# (Spline) curve fitting $(x,y)$ points when $dy/dx$ is also known for each point

I have an $(x,y)$ dataset consisting of points on an unknown curve and I've been using spline fits to generate a curve joining these points as a guide-to-the-eye (and nothing more). However, I also know $dy/dx$ at each of my points, and so I know that the spline fit is not ideal: e.g. I know that there's a maxima at one point and a minima at another, and the spline fit is misleading at these points.

What kind of curve fitting should I use if I want to also incorporate this extra information? I have access to Matlab, Mathematica, R and anything open source. Suggestions for even just a place to start reading would be much appreciated. Thank you.

Edit: the only thing that I have thought of is to manually make additional points either side of my "real" points at $x+dx$ and $x-dx$, and then use this new set of points to generate the spline, but this seems a little dubious to me.

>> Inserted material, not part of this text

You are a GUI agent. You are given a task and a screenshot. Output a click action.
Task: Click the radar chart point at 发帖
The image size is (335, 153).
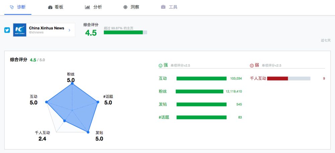coord(88,132)
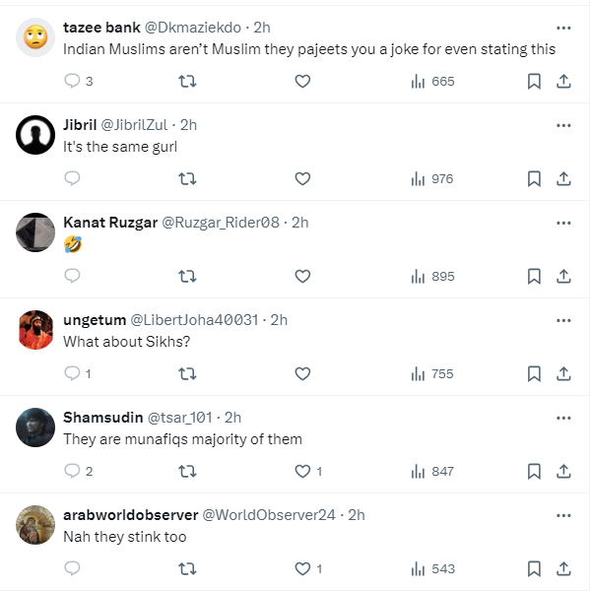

• Are you doing interpolating splines or smoothing/penalized splines or regression splines? (You can specify derivative information, it effectively provides linear constraints on the coefficients.) Apr 30, 2013 at 0:43
• Cubic spline interpolation, I believe: it's an in-built feature in the graphing package I'm using. I'm not exactly clear on what the difference is between smoothing/penalized and regression splines. Is there a specific implementation of these that you would recommend? Apr 30, 2013 at 10:44
• That's a tall order for a comment reply! Here goes: I'm not sure how we're going to be able to input the necessary constraints to an inbuilt graphics feature. (Is there a sense in which cubic spline interpolation is actually a stats problem rather than say a numerical analysis one?). Regression splines are where you prespecify a set of knots and generate regression predictors to fit the spline (as in R's cs and ns functions), while smoothing splines place a knot at every data point and then impose a smoothness penalty on the fit to regularize... (ctd) Apr 30, 2013 at 22:41
• (ctd) ... that is, the LS problem converts to optimizing $\sum_{i=1}^n (Y_i - \hat\mu(x_i))^2 + \lambda \int_{x_1}^{x_n} \hat\mu''(x)^2 \,dx$ where $\lambda$ acts as a tuning parameter that allows you to choose the tradeoff between fit and smoothness. Penalized splines are basically the same thing, but where fewer than $n$ knots are initially chosen. Smoothing splines have a very close connection to older ideas like Whittaker-Henderson smoothing. ...(ctd) Apr 30, 2013 at 22:45
• (ctd)... In R you can fit smoothing splines using smooth.spline and there are R packages that will do penalized splines. I'm not aware of any issues that would lead me to recommend one software package's implementation of any of these over another one - all the ones I've used at various times seemed to do the job. Apr 30, 2013 at 22:49

See the R package cobs here. Specifically, the pointwise argument to the main function cobs() allows you to set constraints on points the spline should pass through as well as derivatives. In this case

cobs(x, y, pointwise=rbind(c(2, x_1, <derivative at x_1>), <etc>))


should be what you want.

(Hoermann and Leydold 2003) provide one application of such a problem with a discussion of an algorithm. In this case we have points on a CDF and a PDF, and we want to write the CDF as an interpolating spline and use the fact that the PDF gives the first derivatives of the CDF. Moreover, it also includes the constraint that a CDF is never decreasing. In this case the purpose is to invert the CDF to get an approximation of the quartile function. This is pretty specific, but it may give you enough inspiration to solve your problem.

Hoermann, Wolfgang and Leydold, Josef. (2003). Continuous random variate generation by fast numerical inversion. ACM Transactions on Modeling and Computer Simulation, 13(4): 347--362.

• I've looked up the paper and it seems a bit involved; I was hoping for a function already implemented in a popular software package somewhere, especially because the curve fit I'm hoping for is only going to be for illustrative purposes. Apr 30, 2013 at 10:47

Here are two papers that deal with this exact problem. They use support vector regression instead of splines:

1. Lázaro et al. "Support vector regression for the simultaneous learning of a multivariate function and its derivatives." Neurocomputing 69.1 (2005): 42-61. http://gtas.unican.es/pub/68

2. Jayadeva et al., "Regularized Least Squares Twin SVR for the Simultaneous Learning of a Function and its Derivative," 2006 International Joint Conference on Neural Networks (IJCNN), pp.1192,1197 http://ieeexplore.ieee.org/stamp/stamp.jsp?tp=&arnumber=1716237&isnumber=36115

Nevertheless, it seems unlikely that there is a popular implementation of any of such methods, as it's a quite specific problem.